## Your instructions
Under this line are records; the part from the line containing "Expand the All checks have passed section" through the line containing "The height and" should be repeated exactly. Please exclude pictures.

## Supplied information
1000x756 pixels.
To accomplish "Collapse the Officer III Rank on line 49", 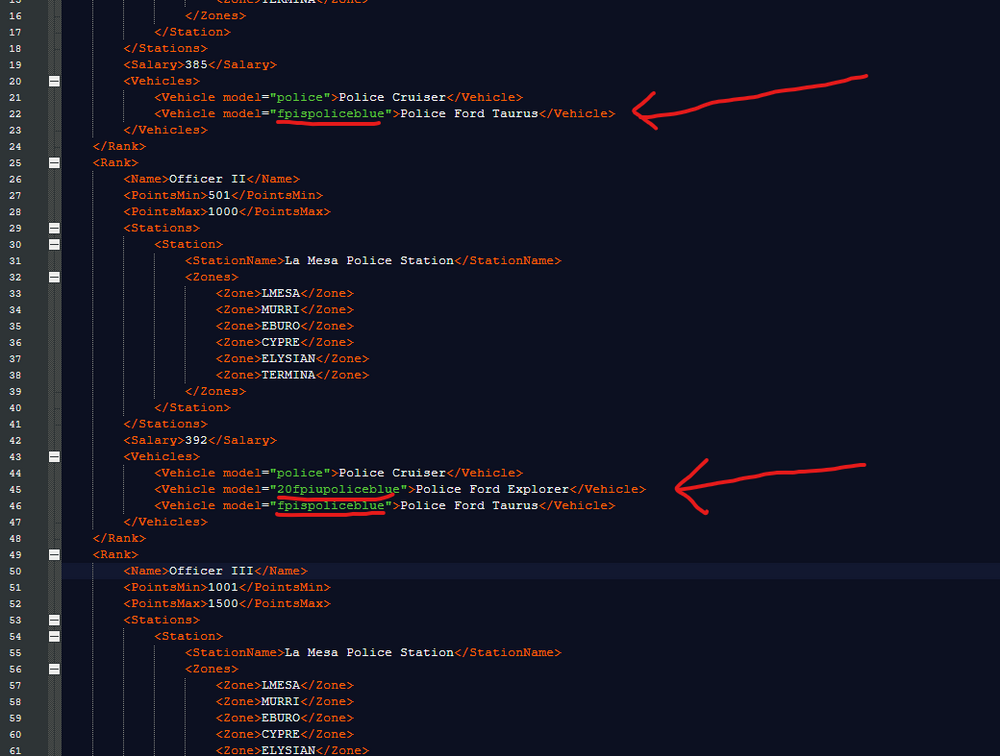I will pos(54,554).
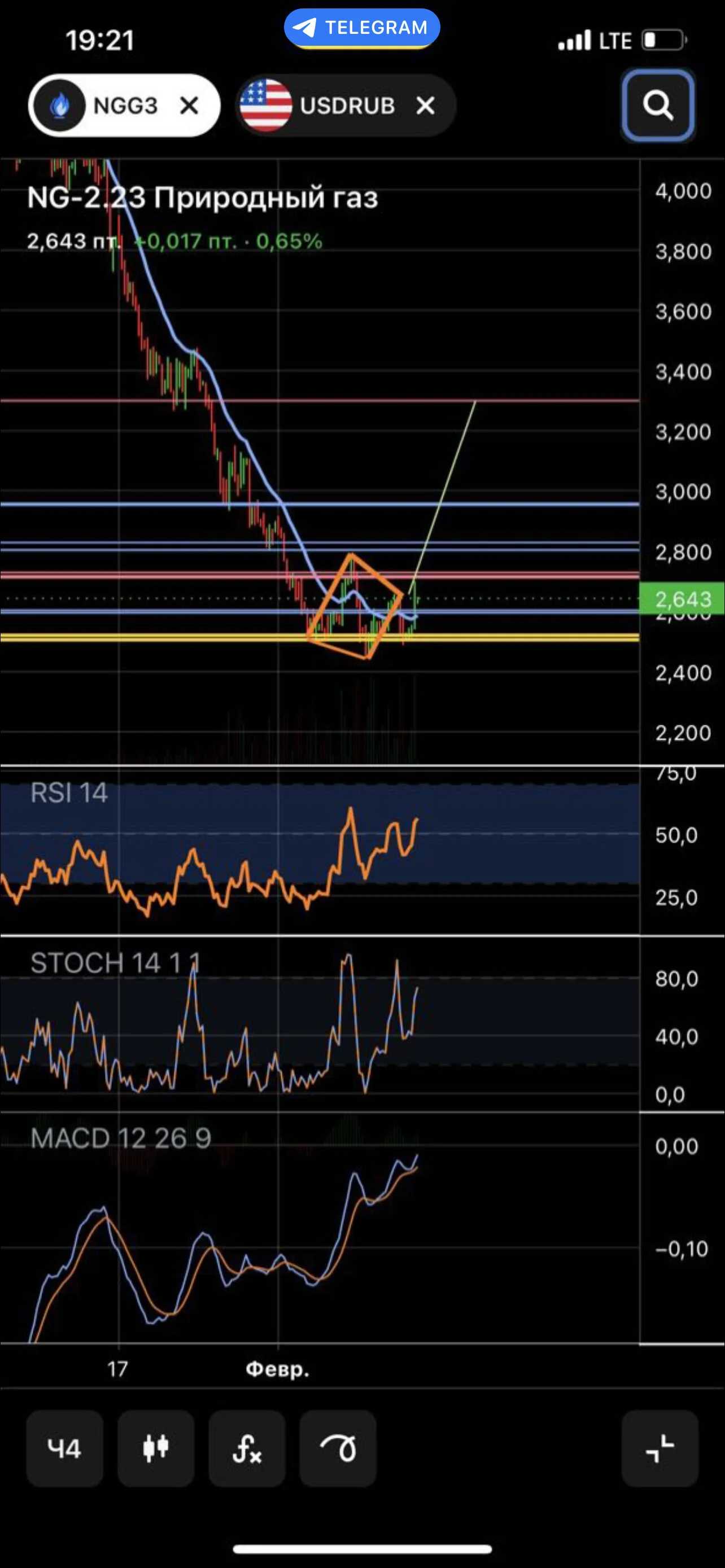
---
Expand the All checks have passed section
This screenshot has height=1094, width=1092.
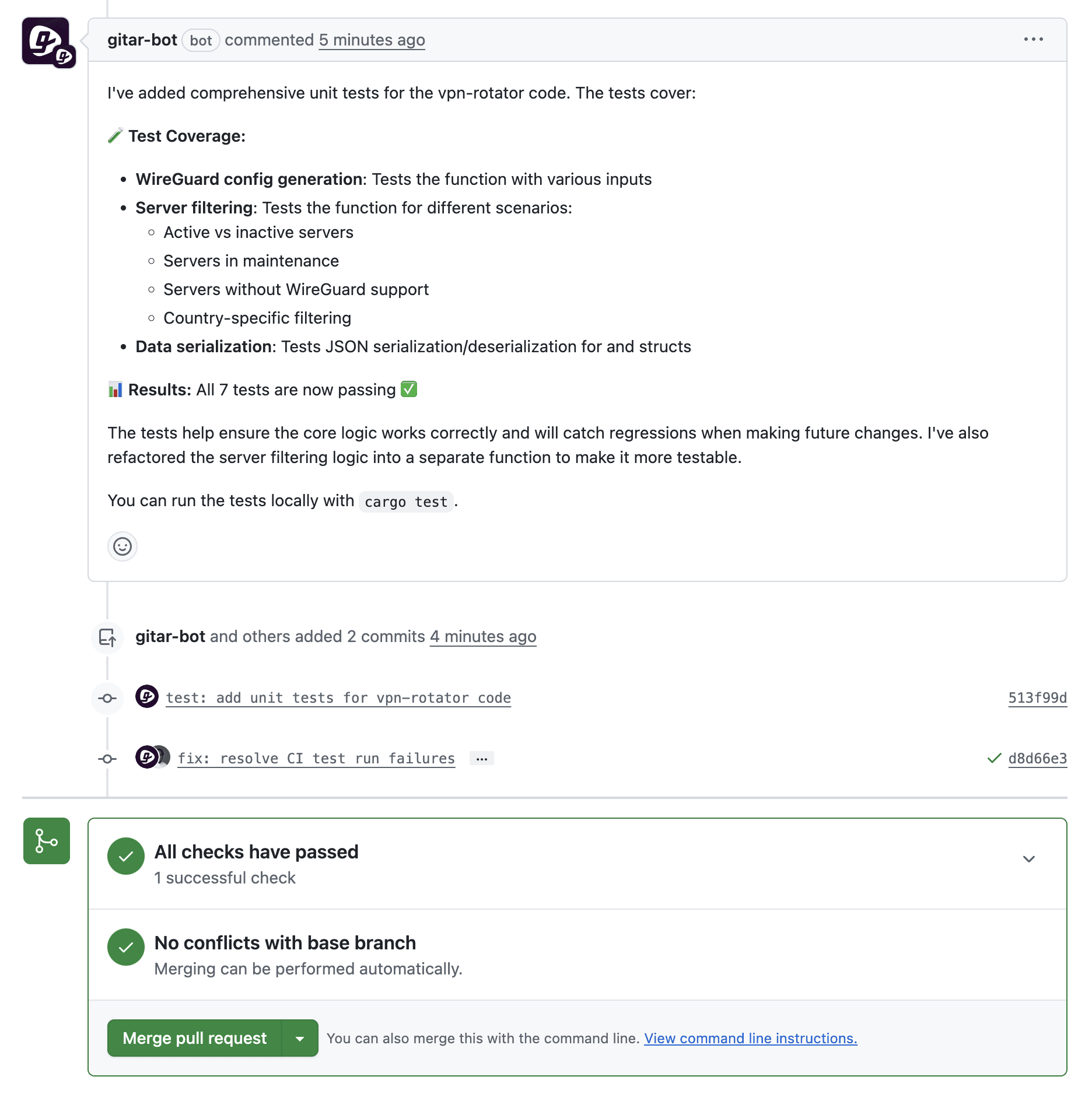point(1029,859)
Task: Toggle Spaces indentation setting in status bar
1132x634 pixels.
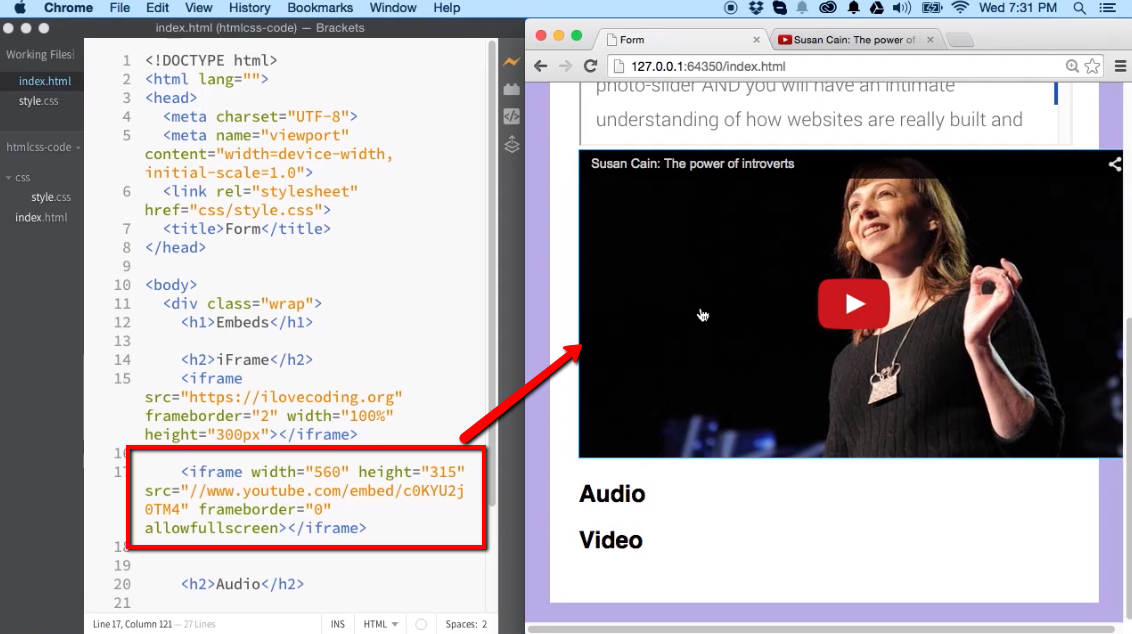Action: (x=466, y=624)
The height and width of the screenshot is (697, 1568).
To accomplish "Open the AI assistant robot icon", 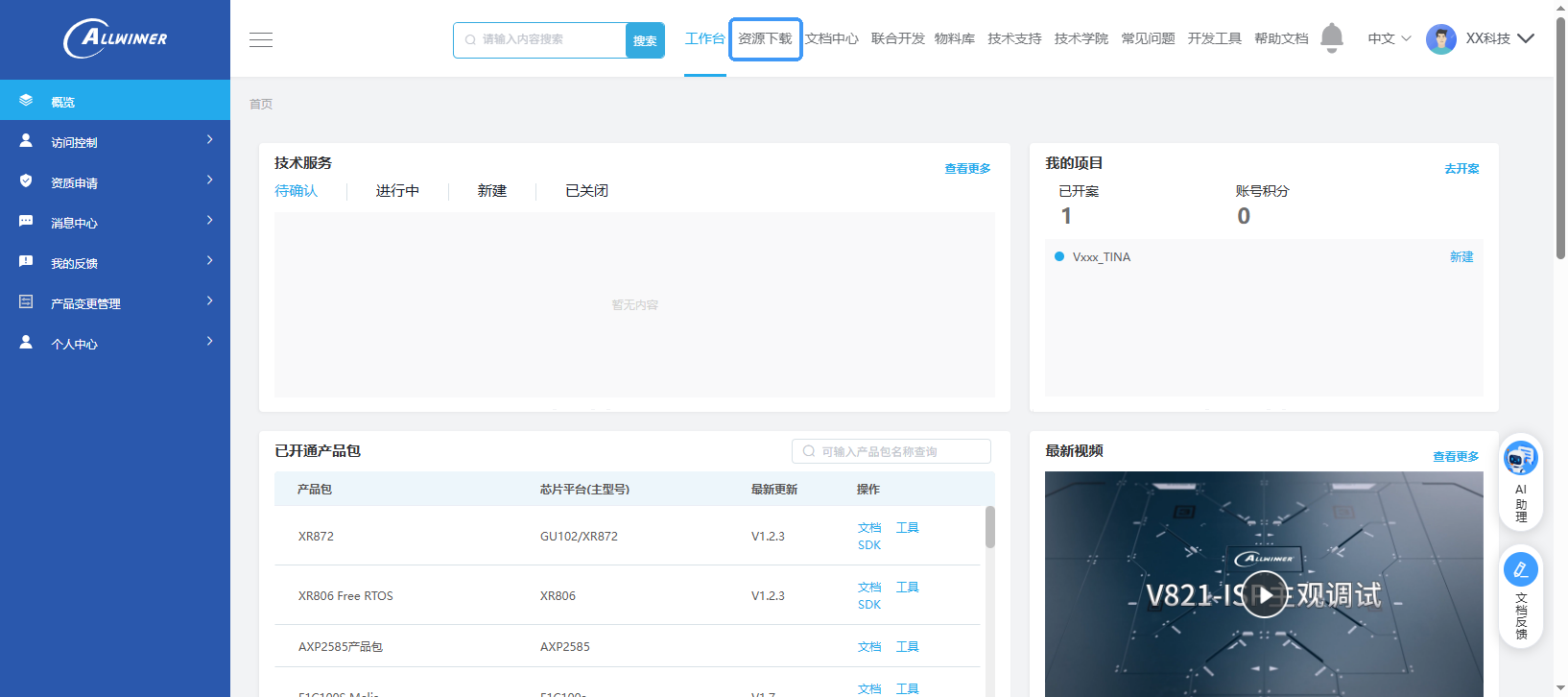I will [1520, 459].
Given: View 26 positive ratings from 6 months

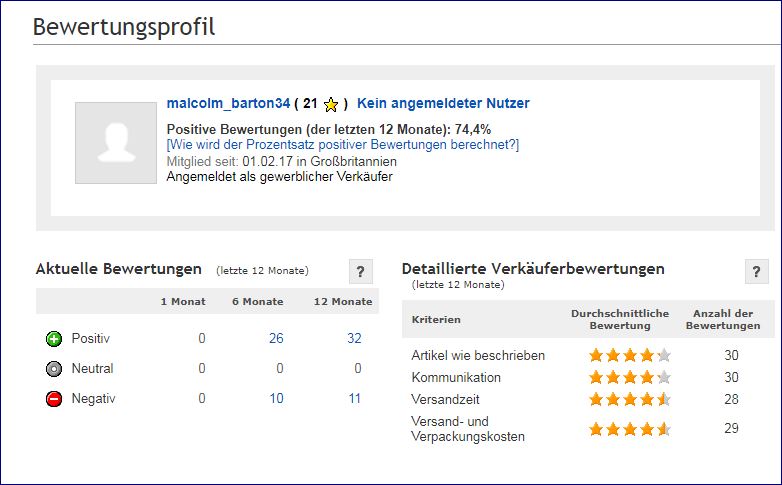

## Reply to the task
Expand the All checks have passed section
This screenshot has height=1094, width=1092.
point(1029,859)
Task: Toggle Spaces indentation setting in status bar
1132x634 pixels.
Action: (x=466, y=624)
The height and width of the screenshot is (697, 1568).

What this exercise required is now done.